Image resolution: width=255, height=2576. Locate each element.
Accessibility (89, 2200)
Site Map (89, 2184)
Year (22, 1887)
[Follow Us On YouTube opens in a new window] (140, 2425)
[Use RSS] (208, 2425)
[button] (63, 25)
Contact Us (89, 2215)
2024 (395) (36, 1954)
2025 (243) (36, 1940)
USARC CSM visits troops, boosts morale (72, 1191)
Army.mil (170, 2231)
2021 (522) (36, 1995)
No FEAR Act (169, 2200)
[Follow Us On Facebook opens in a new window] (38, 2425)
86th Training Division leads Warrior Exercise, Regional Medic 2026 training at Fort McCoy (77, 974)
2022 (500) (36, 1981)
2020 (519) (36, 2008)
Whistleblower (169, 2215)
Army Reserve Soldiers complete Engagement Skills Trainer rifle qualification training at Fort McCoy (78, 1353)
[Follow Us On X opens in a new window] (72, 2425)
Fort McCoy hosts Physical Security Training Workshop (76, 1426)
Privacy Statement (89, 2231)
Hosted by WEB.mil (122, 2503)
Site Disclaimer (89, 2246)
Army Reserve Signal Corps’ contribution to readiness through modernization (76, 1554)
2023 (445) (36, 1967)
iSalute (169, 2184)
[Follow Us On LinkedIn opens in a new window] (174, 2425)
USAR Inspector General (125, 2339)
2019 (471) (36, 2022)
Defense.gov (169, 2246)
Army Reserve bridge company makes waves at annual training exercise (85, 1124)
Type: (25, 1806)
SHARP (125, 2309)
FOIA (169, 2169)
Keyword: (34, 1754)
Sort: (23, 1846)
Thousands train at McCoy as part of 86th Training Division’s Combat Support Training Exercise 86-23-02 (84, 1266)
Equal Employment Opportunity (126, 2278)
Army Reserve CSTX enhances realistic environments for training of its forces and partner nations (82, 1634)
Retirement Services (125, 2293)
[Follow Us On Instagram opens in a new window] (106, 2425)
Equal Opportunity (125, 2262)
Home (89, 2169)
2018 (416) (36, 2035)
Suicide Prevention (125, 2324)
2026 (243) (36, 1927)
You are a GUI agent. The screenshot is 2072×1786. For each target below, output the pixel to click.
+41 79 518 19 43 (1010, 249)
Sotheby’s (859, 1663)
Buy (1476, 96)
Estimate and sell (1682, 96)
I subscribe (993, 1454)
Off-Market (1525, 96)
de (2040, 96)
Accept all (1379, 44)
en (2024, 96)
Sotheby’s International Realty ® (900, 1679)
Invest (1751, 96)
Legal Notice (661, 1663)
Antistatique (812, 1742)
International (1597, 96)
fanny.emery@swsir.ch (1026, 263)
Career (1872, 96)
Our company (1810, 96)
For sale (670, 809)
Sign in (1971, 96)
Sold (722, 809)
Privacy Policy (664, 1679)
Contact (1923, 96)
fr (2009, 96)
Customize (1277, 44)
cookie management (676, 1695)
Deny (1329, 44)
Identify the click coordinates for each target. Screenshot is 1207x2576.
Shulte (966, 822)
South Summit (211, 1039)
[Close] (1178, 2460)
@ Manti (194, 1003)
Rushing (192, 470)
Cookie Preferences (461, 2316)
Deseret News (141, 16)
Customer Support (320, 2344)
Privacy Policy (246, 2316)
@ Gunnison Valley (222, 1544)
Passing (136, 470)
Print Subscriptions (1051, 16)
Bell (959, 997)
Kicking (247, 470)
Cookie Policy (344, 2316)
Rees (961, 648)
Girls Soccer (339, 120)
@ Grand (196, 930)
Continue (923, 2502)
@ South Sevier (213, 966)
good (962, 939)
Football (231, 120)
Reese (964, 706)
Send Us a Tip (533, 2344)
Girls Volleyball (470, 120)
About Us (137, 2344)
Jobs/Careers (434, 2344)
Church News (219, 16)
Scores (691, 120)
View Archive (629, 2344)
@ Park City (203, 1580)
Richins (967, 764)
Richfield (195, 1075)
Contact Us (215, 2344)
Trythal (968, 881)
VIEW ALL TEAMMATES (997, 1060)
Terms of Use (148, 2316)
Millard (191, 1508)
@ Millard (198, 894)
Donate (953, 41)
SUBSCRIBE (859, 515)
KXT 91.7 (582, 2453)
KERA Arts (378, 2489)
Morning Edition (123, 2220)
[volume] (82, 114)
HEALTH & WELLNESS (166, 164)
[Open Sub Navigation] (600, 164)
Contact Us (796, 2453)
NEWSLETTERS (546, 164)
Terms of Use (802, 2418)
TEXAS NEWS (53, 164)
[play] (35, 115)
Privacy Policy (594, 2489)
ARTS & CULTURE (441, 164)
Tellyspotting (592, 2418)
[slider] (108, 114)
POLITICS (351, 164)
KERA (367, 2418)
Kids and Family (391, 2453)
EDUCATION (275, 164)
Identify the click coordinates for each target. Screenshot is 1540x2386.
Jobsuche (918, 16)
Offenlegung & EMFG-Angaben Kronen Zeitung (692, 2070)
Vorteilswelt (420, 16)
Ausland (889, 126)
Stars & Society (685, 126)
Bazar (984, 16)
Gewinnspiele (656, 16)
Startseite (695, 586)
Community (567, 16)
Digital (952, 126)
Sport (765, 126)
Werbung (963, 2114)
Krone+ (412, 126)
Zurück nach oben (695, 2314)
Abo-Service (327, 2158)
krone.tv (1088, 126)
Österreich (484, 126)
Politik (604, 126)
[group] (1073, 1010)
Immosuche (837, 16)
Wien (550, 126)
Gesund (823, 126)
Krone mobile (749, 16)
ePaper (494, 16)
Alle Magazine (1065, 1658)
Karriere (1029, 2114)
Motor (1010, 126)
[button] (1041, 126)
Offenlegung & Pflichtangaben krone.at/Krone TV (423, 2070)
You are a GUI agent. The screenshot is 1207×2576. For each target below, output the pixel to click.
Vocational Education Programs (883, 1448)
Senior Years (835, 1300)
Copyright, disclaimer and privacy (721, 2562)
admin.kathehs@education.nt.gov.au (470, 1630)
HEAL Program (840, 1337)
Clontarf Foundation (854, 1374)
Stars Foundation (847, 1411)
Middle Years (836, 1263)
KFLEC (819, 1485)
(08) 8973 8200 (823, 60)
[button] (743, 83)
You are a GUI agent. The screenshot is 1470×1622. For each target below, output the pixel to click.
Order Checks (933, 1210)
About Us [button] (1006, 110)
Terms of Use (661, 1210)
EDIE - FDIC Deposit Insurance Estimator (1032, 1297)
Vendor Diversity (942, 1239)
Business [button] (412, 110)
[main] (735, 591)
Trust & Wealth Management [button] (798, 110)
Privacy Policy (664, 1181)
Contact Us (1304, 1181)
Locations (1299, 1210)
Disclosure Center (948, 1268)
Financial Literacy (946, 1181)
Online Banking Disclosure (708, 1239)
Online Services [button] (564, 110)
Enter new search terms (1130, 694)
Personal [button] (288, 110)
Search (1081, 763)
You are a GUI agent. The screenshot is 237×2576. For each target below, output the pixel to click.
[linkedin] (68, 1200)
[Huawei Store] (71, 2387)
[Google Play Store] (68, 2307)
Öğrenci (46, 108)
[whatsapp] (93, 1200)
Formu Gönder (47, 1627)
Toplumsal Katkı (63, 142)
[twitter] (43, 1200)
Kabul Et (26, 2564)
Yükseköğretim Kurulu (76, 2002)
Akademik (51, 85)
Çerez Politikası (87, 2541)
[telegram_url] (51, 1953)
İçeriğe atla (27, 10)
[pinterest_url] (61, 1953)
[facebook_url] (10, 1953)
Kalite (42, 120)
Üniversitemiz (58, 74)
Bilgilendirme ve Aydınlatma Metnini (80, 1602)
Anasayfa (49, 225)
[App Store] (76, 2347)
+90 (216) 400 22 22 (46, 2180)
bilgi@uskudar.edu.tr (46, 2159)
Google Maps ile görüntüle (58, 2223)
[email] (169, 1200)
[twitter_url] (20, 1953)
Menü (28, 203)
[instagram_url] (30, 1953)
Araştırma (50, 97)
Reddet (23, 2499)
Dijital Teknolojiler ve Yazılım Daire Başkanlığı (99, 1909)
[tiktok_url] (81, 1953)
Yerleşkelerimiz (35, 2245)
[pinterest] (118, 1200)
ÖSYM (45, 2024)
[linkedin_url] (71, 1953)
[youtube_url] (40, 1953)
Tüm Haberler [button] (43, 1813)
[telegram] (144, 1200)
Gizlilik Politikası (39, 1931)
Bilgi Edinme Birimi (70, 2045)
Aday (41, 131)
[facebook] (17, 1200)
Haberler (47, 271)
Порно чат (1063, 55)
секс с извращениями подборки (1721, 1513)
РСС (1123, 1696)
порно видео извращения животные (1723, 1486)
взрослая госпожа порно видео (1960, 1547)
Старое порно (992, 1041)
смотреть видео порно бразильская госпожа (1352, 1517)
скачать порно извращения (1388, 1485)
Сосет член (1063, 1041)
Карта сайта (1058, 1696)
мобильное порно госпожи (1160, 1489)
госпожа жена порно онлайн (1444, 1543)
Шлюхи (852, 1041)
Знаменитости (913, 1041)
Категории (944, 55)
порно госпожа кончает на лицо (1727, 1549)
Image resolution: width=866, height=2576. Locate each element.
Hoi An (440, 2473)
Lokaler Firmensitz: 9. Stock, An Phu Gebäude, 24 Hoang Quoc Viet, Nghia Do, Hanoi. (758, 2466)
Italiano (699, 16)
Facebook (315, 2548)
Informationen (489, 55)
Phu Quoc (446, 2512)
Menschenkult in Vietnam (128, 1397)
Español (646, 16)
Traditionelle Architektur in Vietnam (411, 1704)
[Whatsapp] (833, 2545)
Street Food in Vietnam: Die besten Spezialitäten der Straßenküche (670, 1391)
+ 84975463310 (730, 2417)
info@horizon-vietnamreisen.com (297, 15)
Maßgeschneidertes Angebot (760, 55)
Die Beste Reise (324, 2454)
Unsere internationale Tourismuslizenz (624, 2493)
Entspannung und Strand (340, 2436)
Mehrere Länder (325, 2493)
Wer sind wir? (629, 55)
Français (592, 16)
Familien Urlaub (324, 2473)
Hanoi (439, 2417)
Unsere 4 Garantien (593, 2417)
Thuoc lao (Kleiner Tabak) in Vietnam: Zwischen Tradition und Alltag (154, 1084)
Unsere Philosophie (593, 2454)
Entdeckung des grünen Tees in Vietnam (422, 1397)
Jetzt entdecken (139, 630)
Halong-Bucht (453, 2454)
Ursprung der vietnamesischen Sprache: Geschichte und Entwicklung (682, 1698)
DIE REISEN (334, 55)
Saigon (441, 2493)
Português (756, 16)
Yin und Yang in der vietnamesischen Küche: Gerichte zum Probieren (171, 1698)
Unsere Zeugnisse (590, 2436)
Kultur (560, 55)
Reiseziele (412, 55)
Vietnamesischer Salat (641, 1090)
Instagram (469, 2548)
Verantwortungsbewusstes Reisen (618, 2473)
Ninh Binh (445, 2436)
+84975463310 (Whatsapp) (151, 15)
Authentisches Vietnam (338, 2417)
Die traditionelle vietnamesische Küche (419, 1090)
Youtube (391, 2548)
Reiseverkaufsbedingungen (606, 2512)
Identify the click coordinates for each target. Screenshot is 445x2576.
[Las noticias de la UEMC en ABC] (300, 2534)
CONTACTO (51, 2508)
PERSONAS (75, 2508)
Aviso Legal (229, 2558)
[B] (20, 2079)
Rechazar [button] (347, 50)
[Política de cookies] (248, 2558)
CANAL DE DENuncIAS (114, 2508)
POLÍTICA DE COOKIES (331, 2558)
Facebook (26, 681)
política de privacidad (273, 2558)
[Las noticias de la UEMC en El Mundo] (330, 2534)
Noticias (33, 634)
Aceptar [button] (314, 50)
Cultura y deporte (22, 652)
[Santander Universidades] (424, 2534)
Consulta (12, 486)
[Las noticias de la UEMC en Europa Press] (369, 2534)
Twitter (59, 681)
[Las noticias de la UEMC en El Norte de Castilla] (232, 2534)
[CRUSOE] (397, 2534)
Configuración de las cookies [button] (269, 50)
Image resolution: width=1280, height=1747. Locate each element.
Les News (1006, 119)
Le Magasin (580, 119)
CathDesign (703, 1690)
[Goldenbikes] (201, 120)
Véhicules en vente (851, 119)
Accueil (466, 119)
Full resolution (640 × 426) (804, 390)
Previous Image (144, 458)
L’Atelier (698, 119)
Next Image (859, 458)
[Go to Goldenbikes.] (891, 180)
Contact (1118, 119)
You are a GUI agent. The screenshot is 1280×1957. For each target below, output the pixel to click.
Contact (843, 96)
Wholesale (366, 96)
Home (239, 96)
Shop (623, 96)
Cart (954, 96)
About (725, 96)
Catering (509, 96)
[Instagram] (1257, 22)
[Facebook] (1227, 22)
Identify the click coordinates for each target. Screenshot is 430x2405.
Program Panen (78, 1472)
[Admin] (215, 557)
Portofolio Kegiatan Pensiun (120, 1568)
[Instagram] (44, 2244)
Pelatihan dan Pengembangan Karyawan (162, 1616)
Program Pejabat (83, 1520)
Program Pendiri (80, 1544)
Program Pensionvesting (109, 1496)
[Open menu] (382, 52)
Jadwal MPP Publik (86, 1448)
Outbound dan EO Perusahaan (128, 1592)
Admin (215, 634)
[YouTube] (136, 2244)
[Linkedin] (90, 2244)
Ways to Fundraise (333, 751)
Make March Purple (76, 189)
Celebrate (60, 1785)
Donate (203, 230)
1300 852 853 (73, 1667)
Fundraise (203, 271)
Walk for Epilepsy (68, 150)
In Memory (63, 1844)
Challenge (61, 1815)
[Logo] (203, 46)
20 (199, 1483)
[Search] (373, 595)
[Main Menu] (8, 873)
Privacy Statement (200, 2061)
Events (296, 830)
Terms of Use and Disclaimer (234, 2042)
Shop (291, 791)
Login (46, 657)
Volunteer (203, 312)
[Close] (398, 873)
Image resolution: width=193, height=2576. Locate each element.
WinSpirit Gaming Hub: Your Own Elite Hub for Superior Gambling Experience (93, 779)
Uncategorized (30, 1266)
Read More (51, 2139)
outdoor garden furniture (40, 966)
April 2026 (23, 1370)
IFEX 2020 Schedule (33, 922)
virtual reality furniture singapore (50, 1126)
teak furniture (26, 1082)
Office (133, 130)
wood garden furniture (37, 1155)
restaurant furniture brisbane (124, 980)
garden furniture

Work instruction:
Retype, exactly and in full, the lines above from the one containing "Grand (196, 930)" through the one containing "Terms of Use (148, 2316)".

Answer to this problem:
@ Grand (196, 930)
Continue (923, 2502)
@ South Sevier (213, 966)
good (962, 939)
Football (231, 120)
Reese (964, 706)
Send Us a Tip (533, 2344)
Girls Volleyball (470, 120)
About Us (137, 2344)
Jobs/Careers (434, 2344)
Church News (219, 16)
Scores (691, 120)
View Archive (629, 2344)
@ Park City (203, 1580)
Richins (967, 764)
Richfield (195, 1075)
Contact Us (215, 2344)
Trythal (968, 881)
VIEW ALL TEAMMATES (997, 1060)
Terms of Use (148, 2316)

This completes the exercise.